[INSTRUCTIONS FOR THE TASK] All lines from the one including "The image size is (1219, 580)." to the bottom of the entries below should be repeated exactly, both ends kept.

[Data entries]

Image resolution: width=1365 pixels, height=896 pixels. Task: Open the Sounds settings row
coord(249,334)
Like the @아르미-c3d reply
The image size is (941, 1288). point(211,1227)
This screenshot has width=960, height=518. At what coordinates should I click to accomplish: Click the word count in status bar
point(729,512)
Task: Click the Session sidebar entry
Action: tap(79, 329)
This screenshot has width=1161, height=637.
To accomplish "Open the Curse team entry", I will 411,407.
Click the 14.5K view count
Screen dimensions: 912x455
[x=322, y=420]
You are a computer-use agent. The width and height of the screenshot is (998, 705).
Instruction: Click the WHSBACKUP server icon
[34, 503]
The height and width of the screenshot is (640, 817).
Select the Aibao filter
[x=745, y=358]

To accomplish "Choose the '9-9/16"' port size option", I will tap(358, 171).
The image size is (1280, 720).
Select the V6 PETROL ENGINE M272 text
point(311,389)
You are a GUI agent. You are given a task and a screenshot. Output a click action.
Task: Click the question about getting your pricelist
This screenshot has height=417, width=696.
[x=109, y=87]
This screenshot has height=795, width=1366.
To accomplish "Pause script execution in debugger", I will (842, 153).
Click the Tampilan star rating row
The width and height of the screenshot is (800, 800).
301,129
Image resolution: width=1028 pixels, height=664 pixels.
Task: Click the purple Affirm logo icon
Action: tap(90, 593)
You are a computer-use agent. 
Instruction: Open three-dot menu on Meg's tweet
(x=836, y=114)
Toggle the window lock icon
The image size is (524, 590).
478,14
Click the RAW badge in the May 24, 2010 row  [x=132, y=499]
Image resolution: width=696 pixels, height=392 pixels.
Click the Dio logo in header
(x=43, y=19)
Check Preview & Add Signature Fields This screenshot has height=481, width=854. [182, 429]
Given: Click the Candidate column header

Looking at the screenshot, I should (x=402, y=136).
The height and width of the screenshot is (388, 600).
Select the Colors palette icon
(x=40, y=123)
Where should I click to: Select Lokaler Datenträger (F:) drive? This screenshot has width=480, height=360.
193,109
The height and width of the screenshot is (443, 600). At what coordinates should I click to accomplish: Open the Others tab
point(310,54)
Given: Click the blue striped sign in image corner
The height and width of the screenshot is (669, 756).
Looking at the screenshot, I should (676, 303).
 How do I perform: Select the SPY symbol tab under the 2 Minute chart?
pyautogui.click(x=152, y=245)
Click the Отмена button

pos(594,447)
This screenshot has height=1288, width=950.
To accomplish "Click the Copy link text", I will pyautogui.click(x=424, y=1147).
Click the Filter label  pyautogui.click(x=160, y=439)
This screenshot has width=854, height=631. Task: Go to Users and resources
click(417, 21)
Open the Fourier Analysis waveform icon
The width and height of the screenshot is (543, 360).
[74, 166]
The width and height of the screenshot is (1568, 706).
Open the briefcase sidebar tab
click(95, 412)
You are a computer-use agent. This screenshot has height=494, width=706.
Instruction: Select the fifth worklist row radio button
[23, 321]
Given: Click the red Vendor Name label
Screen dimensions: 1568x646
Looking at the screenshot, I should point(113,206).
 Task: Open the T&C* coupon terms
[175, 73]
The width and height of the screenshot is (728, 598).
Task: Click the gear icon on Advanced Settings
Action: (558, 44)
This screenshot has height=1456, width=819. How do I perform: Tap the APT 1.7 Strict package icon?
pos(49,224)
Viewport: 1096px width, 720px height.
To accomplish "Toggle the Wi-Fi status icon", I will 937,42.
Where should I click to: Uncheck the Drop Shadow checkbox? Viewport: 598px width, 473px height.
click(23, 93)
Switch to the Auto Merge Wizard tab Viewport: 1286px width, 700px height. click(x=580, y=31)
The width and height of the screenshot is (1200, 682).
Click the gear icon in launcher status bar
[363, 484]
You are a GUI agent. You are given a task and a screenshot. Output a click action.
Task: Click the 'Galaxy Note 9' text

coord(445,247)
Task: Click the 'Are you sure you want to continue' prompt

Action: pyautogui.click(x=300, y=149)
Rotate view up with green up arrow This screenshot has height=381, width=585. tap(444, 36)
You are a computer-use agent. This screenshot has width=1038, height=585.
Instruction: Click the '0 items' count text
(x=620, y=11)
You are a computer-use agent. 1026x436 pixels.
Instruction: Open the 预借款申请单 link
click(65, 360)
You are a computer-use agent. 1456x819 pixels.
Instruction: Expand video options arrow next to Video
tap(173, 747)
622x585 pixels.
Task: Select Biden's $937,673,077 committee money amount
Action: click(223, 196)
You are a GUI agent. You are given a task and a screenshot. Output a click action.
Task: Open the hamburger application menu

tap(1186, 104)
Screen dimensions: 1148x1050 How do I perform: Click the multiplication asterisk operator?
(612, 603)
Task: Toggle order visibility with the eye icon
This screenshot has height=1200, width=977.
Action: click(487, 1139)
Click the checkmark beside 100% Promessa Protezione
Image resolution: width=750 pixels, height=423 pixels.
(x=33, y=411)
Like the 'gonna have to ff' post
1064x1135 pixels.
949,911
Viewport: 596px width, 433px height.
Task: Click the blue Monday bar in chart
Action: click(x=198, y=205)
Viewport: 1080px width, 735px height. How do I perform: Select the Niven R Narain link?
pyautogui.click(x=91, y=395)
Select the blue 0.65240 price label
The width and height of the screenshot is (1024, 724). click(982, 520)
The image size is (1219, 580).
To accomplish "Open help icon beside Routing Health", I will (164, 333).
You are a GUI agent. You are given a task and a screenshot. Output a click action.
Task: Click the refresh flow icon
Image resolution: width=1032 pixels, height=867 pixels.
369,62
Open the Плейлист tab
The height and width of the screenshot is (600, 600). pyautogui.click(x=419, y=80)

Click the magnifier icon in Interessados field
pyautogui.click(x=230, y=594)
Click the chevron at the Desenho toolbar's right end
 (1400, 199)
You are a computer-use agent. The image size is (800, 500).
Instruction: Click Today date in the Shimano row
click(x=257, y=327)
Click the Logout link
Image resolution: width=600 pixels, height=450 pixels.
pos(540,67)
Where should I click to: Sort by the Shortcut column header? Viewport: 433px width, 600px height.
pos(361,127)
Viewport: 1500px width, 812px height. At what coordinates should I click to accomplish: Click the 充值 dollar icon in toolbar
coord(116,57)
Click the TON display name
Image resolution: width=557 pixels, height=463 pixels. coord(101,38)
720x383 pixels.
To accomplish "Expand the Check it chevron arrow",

[WRITTEN REPLY]
The image size is (1219, 580).
To accomplish "Open help icon beside Routing Health", I will (164, 333).
You are a GUI agent. You are given a task and a screenshot. Output a click action.
Task: Click the refresh flow icon
Image resolution: width=1032 pixels, height=867 pixels.
369,62
Open the Плейлист tab
The height and width of the screenshot is (600, 600). pyautogui.click(x=419, y=80)

Click the magnifier icon in Interessados field
pyautogui.click(x=230, y=594)
Click the chevron at the Desenho toolbar's right end
 (1400, 199)
You are a computer-use agent. The image size is (800, 500).
Instruction: Click Today date in the Shimano row
click(x=257, y=327)
Click the Logout link
Image resolution: width=600 pixels, height=450 pixels.
pos(540,67)
Where should I click to: Sort by the Shortcut column header? Viewport: 433px width, 600px height.
pos(361,127)
Viewport: 1500px width, 812px height. At what coordinates should I click to accomplish: Click the 充值 dollar icon in toolbar
coord(116,57)
Click the TON display name
Image resolution: width=557 pixels, height=463 pixels. coord(101,38)
720x383 pixels.
To accomplish "Expand the Check it chevron arrow",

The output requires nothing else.